A mediocre team may actually get high draft picks, but waste them. Consider:
- In 2014, the Canucks used the sixth overall pick to select right winger Jake Virtanen. Twelve players drafted after him have played more games, sixteen have scored more goals, twenty-one more points, and twenty-nine more point shares. That includes Vancouver’s 24th overall pick, Jared McCann (who played one season as a Canuck before being traded to Florida), and the 36th overall pick, Thatcher Demko.
- In 2016, Vancouver drafted right defenseman Olli Juolevi with the fifth overall selection. Juolevi finally surfaced in a Canucks uniform for 23 games last season, but was traded to Florida last month for a couple of guys. I won’t do him the indignity of listing all the players drafted after him whose NHL careers have been more successful…but the list is extensive.
- In 2017 and 2018, aha! Finally, you could definitely say that they made some good choices. Elias Pettersson, taken fifth in 2017, is arguably the best player of that draft class to date, certainly the best forward. Quinn Hughes, 2018’s seventh overall selection, is certainly the best defenseman amongst his peers, even eclipsing first overall pick Rasmus Dahlin.
- And yet, in 2019 they took right winger Vasily Podkolzin with the tenth overall pick, and in just two seasons he’s been passed by five of his later-drafted peers in games played and nine in points scored.

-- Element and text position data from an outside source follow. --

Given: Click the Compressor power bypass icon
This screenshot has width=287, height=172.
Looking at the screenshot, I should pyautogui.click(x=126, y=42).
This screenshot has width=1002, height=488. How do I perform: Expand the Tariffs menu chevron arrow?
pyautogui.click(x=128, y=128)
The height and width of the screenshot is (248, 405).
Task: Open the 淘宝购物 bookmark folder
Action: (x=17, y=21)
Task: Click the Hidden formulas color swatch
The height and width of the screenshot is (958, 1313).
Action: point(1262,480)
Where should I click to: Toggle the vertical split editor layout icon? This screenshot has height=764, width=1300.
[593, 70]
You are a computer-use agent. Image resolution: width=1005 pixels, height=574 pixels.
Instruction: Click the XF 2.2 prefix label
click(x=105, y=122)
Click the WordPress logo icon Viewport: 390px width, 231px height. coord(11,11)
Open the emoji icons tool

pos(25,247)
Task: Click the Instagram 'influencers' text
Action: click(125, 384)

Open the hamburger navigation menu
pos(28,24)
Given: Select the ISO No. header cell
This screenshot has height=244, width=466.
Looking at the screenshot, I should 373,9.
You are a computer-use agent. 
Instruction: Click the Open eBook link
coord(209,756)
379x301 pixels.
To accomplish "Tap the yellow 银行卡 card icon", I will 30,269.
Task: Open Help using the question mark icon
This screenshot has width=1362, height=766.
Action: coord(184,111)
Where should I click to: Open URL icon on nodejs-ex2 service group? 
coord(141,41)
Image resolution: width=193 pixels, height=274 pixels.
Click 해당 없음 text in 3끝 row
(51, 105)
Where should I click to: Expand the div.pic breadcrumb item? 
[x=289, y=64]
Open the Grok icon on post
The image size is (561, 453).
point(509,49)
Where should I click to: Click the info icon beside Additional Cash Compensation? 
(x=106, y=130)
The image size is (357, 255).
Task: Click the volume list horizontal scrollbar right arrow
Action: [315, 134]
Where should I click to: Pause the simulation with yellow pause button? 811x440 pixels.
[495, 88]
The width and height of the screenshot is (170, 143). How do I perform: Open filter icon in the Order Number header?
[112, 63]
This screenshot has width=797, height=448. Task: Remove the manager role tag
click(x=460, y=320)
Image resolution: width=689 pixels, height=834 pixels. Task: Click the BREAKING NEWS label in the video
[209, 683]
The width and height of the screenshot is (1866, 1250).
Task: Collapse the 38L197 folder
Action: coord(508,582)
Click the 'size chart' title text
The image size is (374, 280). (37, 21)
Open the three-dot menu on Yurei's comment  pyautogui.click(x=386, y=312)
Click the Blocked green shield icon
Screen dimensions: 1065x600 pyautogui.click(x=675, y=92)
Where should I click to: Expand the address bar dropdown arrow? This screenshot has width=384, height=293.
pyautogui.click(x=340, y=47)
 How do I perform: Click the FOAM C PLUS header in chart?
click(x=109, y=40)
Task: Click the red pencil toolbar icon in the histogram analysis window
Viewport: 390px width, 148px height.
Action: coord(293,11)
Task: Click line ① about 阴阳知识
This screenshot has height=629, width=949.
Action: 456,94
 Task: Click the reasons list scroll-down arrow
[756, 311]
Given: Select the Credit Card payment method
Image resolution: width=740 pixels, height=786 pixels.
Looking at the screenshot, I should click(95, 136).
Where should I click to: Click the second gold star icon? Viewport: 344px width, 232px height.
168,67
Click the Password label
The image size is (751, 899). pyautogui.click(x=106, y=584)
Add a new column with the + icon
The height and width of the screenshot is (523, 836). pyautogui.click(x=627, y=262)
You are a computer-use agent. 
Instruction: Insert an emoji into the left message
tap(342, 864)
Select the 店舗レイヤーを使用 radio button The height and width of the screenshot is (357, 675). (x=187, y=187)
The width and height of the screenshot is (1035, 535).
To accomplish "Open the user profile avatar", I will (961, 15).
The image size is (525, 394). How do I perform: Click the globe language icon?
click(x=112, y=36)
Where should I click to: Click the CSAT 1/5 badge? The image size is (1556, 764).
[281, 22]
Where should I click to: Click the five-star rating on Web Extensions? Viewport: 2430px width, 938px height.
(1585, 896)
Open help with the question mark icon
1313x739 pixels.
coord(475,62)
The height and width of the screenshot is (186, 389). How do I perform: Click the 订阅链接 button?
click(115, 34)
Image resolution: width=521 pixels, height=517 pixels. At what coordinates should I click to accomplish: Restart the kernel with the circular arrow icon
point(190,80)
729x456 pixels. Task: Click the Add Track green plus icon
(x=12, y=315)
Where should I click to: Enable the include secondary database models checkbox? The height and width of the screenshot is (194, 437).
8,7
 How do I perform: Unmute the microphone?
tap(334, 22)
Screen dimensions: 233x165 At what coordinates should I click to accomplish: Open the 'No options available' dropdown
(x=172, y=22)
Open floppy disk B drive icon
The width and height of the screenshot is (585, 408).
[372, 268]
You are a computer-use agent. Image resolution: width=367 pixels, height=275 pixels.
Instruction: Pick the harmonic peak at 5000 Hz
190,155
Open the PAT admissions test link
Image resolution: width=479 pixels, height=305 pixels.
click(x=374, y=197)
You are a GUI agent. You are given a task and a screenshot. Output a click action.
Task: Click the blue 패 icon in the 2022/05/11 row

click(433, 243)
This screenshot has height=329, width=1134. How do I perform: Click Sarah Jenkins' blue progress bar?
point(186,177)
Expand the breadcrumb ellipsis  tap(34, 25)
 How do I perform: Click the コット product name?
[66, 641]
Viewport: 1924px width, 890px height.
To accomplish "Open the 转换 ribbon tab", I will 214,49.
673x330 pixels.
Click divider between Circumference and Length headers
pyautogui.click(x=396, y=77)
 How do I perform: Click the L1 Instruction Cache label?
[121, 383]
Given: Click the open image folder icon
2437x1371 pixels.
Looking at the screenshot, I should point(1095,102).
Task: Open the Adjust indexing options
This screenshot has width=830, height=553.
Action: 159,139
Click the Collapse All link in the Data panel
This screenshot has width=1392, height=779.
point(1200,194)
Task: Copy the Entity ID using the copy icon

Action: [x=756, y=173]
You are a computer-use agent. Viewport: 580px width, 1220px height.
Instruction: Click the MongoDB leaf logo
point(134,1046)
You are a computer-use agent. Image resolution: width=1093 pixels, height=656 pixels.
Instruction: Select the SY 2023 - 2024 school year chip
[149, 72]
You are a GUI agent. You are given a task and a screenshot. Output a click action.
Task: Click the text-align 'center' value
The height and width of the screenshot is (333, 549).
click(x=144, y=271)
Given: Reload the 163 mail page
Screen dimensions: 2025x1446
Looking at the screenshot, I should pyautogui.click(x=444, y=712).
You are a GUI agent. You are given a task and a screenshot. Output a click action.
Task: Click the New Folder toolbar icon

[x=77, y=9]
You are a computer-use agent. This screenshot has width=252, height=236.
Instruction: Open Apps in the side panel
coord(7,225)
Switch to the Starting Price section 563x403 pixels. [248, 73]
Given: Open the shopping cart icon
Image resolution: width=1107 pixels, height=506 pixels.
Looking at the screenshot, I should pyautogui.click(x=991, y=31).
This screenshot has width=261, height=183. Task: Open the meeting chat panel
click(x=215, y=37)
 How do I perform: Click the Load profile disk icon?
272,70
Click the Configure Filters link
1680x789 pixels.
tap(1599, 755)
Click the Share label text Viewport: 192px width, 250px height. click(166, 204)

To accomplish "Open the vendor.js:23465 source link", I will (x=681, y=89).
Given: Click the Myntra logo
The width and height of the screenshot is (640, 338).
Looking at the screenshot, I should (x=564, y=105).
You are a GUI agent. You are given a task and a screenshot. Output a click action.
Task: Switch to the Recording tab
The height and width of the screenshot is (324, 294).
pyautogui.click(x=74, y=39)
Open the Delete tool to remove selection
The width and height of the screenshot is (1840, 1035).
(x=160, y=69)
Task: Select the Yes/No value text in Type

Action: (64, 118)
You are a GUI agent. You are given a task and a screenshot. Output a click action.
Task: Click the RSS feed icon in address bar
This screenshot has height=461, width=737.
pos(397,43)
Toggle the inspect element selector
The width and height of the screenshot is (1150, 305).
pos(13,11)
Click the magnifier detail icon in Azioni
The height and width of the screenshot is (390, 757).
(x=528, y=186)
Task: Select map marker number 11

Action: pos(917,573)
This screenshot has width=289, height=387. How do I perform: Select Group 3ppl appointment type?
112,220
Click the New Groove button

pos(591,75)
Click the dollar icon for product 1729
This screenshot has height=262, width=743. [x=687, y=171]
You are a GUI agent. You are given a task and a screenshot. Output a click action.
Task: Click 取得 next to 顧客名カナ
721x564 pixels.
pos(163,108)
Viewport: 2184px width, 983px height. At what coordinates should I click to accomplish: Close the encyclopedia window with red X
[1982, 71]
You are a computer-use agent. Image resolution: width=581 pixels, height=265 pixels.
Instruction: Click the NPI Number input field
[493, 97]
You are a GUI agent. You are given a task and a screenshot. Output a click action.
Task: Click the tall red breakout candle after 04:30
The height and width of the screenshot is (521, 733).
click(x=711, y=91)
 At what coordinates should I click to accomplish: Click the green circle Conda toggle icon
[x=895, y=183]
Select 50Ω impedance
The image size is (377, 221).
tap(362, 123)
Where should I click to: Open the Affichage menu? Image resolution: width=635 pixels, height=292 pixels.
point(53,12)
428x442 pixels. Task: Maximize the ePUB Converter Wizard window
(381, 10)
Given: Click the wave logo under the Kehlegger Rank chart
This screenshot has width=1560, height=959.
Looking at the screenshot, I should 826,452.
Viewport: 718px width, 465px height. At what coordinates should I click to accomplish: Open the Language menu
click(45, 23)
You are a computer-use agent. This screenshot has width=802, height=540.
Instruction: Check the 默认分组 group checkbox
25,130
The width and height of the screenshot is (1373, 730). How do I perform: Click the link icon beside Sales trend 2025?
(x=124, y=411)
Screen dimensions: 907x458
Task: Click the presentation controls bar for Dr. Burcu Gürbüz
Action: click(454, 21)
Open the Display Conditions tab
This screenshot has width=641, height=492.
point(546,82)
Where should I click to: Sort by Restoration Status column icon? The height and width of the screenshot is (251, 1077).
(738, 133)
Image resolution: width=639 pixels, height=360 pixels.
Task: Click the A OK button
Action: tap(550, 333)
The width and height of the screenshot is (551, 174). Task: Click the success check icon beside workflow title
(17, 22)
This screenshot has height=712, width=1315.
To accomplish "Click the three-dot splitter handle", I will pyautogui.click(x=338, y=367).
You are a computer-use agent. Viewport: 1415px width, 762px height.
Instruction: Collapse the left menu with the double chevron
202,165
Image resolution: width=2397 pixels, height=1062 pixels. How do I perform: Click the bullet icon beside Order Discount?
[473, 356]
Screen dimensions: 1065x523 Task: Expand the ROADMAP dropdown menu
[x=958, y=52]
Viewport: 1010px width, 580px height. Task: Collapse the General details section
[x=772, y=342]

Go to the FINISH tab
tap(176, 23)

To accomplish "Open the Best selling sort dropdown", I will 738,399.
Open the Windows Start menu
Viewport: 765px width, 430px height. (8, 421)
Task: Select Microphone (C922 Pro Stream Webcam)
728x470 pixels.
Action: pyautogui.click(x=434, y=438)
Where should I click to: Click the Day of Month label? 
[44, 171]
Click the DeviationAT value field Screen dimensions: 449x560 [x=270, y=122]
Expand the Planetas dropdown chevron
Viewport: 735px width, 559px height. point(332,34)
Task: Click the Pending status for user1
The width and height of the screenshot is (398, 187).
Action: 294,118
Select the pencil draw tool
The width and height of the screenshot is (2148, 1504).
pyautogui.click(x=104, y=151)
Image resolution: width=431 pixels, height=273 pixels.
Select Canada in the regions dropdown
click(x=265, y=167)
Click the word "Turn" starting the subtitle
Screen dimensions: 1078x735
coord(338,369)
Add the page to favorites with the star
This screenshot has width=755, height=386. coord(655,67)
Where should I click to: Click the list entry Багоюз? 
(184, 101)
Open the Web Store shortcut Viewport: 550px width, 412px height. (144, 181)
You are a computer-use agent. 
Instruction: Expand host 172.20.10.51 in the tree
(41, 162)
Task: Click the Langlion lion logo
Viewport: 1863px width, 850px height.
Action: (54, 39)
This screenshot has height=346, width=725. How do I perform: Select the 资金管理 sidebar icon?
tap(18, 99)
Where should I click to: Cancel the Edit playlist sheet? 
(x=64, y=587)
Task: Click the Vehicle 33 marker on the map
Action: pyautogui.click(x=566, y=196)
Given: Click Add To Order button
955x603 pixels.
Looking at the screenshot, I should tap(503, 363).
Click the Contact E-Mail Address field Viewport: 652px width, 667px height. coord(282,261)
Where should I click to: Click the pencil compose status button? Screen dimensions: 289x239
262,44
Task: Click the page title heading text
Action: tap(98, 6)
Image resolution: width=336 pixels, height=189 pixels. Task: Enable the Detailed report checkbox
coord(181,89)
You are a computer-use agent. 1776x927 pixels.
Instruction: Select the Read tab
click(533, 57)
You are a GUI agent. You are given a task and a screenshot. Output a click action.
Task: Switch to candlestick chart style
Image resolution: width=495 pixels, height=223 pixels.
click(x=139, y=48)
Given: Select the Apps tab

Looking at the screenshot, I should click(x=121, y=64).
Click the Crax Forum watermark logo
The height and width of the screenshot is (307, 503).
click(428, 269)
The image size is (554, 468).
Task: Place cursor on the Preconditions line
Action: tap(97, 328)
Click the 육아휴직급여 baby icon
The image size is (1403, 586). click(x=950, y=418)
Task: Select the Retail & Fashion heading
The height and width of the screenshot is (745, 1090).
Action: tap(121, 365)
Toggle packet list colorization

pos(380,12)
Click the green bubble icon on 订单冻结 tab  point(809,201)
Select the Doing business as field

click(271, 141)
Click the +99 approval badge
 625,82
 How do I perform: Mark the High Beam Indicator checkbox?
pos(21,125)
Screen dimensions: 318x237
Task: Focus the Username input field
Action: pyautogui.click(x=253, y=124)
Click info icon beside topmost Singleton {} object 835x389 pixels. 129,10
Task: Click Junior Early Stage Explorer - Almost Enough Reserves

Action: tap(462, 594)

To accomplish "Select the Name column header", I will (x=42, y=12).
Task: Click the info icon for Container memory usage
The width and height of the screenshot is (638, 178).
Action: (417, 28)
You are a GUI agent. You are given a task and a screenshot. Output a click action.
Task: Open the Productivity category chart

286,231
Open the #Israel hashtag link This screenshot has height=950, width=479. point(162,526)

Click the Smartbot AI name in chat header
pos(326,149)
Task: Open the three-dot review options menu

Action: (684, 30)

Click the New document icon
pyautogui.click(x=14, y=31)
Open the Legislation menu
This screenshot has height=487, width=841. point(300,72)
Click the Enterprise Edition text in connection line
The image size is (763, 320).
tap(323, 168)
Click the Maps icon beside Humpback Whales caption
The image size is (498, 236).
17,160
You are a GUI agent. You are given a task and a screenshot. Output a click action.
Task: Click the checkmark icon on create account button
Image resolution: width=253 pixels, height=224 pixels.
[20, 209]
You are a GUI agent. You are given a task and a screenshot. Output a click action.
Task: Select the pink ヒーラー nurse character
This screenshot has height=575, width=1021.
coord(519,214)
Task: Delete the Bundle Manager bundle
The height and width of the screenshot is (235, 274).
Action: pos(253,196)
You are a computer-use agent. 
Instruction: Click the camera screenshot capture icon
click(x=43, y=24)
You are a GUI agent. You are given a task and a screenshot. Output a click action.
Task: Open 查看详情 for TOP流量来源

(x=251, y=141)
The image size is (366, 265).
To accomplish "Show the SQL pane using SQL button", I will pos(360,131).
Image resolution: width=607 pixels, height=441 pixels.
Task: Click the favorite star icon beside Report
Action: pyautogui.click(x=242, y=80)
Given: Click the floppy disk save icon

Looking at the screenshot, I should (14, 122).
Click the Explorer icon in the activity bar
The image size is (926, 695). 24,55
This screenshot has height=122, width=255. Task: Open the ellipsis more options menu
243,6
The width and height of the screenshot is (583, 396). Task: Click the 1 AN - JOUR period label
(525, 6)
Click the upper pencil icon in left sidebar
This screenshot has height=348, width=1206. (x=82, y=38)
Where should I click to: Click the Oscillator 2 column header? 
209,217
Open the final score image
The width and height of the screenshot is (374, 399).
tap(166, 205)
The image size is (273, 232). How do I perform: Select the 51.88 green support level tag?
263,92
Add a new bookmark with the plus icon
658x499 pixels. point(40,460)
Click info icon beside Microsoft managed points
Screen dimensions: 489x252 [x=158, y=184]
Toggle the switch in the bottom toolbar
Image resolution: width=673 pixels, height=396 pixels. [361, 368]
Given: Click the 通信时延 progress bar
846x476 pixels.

- And for good measure, they traded away their first and second round picks in 2020 and again their first rounder this past offseason.
It’s tough to be a successful team when you don’t draft well, because then you rely on free agency and trades to make your team better, which is often more costly than just having talented, home-grown talent. Just seven of their current 22-man roster are Vancouver draftees. They went out this past offseason and spent huge money on Oliver Edman-Larsson and Tyler Myers, both for six-year deals. They have to extend Brock Boeser, who has arbitration rights this coming summer. Demko has yet to realize the hopes and dreams that the franchise expected from him as he replaced Jacob Markstrom, and his newly-acquired backup Jaroslav Halak isn’t exactly playing like he did for the Boston Bruins for the past few years. (It’s almost like Halak alone isn’t the reason Halak played so well. Hmmmm…)
So on social media for the past few days I’ve seen a lot of buzz about the hot seat upon which general manager Jim Benning sits, and deservedly so. He’s been the GM since 2014, and usually you want to make your team better, not worse, from your efforts. And yet, here we are, with a Canucks team that now seems well situated for a slow burn in the Mediocrity Zone, with all these talented young players maturing together but nevertheless going to waste alongside the overpaid teammates acquired to replace the void left by otherwise bad drafting. It’s a common refrain in the NHL, probably because so many of these GMs just keep hanging around despite themselves and no one ever feels like being put out to pasture for good. I guess not every team can be well managed!